[Collected data entries]
>>>
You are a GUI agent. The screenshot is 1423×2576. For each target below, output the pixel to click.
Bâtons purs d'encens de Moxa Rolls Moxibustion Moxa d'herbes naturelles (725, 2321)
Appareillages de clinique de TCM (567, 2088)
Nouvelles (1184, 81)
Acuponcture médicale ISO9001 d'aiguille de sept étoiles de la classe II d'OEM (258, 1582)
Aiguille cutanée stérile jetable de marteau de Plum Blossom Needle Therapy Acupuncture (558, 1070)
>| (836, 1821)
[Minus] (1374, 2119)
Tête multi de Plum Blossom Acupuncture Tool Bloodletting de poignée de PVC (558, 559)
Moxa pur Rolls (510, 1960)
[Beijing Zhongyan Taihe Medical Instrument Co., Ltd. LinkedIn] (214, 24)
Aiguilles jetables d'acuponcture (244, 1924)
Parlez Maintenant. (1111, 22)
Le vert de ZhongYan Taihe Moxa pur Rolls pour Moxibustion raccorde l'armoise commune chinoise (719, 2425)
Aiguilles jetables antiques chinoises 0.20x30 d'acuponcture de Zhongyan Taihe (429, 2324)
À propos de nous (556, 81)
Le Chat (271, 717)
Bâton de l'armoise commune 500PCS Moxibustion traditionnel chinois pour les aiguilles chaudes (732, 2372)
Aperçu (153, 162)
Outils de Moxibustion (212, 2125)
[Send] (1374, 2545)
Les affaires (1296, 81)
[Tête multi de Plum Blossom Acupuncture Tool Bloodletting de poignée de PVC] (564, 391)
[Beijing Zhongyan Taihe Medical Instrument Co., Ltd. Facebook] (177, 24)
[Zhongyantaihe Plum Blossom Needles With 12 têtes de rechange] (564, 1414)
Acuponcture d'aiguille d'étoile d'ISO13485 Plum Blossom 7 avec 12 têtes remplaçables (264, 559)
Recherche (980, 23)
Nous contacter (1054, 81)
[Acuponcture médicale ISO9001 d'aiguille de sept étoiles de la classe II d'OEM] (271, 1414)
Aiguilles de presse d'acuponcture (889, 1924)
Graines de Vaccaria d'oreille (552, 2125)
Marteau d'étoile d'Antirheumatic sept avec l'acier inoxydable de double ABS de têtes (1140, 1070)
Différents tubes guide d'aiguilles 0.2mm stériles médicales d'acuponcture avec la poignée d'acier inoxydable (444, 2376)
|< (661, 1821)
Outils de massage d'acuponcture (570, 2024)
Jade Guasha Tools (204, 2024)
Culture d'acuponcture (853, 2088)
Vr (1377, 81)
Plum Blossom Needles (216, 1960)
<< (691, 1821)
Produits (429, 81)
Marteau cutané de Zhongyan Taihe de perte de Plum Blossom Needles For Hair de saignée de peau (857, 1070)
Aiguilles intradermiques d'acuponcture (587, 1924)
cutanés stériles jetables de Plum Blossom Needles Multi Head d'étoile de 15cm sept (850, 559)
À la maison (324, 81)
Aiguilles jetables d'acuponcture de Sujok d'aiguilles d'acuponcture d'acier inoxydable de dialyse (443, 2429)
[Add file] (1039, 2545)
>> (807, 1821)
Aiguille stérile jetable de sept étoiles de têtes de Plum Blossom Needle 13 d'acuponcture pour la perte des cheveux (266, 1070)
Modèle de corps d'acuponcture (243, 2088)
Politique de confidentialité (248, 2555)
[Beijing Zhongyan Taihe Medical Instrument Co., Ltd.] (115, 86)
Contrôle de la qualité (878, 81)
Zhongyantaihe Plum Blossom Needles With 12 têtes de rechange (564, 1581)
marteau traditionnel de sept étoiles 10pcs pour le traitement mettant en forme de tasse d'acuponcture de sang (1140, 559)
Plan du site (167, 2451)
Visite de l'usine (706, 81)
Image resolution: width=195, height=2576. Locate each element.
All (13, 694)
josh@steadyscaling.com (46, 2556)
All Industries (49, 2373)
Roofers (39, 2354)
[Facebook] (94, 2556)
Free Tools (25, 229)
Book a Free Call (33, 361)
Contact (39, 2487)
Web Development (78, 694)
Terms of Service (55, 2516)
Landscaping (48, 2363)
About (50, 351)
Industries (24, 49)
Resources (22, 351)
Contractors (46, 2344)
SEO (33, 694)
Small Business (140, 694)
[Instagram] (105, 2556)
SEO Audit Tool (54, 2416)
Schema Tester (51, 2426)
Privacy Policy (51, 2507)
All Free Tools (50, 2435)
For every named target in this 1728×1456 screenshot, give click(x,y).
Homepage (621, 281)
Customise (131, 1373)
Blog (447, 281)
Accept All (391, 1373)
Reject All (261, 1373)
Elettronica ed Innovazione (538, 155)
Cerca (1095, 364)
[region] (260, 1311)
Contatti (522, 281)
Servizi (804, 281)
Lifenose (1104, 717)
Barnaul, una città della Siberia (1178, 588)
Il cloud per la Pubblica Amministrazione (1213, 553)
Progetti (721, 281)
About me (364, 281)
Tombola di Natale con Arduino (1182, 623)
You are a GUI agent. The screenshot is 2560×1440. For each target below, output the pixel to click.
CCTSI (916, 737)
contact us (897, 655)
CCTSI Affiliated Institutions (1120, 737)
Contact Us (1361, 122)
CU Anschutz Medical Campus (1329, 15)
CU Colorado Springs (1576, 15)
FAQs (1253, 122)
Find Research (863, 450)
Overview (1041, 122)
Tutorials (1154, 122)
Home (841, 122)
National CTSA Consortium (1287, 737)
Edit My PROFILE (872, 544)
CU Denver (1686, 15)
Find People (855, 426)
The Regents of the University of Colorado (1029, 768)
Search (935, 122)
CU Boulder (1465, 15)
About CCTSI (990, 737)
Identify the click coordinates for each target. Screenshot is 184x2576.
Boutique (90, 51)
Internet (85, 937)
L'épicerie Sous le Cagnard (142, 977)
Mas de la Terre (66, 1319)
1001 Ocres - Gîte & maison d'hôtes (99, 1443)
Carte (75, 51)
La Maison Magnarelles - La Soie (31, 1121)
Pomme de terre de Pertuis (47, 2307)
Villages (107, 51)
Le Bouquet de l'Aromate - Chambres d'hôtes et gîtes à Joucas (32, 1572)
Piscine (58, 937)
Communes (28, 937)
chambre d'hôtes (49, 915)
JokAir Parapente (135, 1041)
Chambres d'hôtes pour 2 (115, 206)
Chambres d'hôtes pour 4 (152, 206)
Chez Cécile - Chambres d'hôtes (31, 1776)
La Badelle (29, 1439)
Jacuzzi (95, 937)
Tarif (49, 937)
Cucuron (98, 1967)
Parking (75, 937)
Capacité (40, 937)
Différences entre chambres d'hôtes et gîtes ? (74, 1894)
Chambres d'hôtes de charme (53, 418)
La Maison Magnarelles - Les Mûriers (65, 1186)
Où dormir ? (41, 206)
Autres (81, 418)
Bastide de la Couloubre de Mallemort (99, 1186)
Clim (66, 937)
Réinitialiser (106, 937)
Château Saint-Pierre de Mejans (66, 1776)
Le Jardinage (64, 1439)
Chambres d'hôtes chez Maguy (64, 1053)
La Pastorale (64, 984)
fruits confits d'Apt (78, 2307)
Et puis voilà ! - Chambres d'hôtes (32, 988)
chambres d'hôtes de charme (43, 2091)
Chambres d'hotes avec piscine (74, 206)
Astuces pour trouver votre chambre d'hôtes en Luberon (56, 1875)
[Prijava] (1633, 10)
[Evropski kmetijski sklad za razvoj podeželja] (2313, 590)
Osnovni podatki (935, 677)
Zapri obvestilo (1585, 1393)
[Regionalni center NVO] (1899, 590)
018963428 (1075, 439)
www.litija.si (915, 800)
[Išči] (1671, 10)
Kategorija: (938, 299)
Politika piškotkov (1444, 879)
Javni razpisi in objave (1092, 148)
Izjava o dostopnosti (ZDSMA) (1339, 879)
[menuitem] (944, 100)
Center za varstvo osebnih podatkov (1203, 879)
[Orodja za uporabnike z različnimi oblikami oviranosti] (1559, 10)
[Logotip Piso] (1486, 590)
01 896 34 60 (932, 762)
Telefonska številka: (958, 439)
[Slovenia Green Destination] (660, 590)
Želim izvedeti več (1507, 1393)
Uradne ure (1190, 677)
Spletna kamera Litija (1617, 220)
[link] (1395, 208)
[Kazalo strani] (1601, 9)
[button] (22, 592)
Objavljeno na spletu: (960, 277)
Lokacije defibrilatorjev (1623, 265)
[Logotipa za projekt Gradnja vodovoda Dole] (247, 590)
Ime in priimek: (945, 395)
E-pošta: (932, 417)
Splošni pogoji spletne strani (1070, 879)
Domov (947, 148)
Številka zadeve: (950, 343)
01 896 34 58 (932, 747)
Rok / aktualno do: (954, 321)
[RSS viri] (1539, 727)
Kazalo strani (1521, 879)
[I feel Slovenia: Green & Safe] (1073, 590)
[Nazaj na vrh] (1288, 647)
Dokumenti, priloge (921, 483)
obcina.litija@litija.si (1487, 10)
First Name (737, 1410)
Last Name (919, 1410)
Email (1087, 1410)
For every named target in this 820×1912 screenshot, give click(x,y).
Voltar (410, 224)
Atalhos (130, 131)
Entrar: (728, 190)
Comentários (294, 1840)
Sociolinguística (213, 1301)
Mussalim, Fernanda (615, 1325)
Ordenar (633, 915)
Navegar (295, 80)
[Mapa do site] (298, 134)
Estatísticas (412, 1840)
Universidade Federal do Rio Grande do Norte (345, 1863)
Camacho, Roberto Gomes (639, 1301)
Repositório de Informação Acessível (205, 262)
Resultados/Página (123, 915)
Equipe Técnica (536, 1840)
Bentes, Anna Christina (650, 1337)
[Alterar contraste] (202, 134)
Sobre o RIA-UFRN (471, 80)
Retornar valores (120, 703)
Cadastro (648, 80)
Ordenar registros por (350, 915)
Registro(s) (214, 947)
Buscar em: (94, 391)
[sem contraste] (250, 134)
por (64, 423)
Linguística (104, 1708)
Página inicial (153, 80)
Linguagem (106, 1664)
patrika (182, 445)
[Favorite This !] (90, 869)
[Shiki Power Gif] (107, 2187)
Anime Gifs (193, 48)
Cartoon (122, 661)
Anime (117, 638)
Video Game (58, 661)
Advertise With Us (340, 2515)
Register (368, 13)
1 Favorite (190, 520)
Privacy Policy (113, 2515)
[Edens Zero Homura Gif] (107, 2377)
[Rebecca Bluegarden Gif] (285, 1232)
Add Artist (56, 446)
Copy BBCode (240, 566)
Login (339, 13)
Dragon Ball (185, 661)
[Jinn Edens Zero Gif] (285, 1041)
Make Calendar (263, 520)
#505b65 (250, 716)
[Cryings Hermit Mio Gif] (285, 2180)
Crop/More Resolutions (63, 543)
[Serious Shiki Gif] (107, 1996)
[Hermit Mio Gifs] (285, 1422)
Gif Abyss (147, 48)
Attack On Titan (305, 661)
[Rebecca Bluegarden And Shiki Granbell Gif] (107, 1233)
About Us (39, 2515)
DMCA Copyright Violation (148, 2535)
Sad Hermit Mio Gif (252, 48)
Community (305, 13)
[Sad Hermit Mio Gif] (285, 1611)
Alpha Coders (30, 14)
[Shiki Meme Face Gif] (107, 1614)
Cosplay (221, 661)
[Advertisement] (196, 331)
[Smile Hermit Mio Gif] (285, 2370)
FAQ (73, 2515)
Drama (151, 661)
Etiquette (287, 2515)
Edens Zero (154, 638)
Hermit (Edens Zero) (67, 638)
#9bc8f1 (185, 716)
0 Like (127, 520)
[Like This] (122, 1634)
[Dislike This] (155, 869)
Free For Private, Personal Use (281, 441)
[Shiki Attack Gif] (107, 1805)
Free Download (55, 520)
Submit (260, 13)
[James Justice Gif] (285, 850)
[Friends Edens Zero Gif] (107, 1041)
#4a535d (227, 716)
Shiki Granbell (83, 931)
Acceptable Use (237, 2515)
<<<
Your answer must be the lines from the one with "[Cryings Hermit Mio Gif] (285, 2180)" through the last line of the data, repeated exactly and with nothing else.

**Output below**
[Cryings Hermit Mio Gif] (285, 2180)
Crop/More Resolutions (63, 543)
[Serious Shiki Gif] (107, 1996)
[Hermit Mio Gifs] (285, 1422)
Gif Abyss (147, 48)
Attack On Titan (305, 661)
[Rebecca Bluegarden And Shiki Granbell Gif] (107, 1233)
About Us (39, 2515)
DMCA Copyright Violation (148, 2535)
Sad Hermit Mio Gif (252, 48)
Community (305, 13)
[Sad Hermit Mio Gif] (285, 1611)
Alpha Coders (30, 14)
[Shiki Meme Face Gif] (107, 1614)
Cosplay (221, 661)
[Advertisement] (196, 331)
[Smile Hermit Mio Gif] (285, 2370)
FAQ (73, 2515)
Drama (151, 661)
Etiquette (287, 2515)
Edens Zero (154, 638)
Hermit (Edens Zero) (67, 638)
#9bc8f1 (185, 716)
0 Like (127, 520)
[Like This] (122, 1634)
[Dislike This] (155, 869)
Free For Private, Personal Use (281, 441)
[Shiki Attack Gif] (107, 1805)
Free Download (55, 520)
Submit (260, 13)
[James Justice Gif] (285, 850)
[Friends Edens Zero Gif] (107, 1041)
#4a535d (227, 716)
Shiki Granbell (83, 931)
Acceptable Use (237, 2515)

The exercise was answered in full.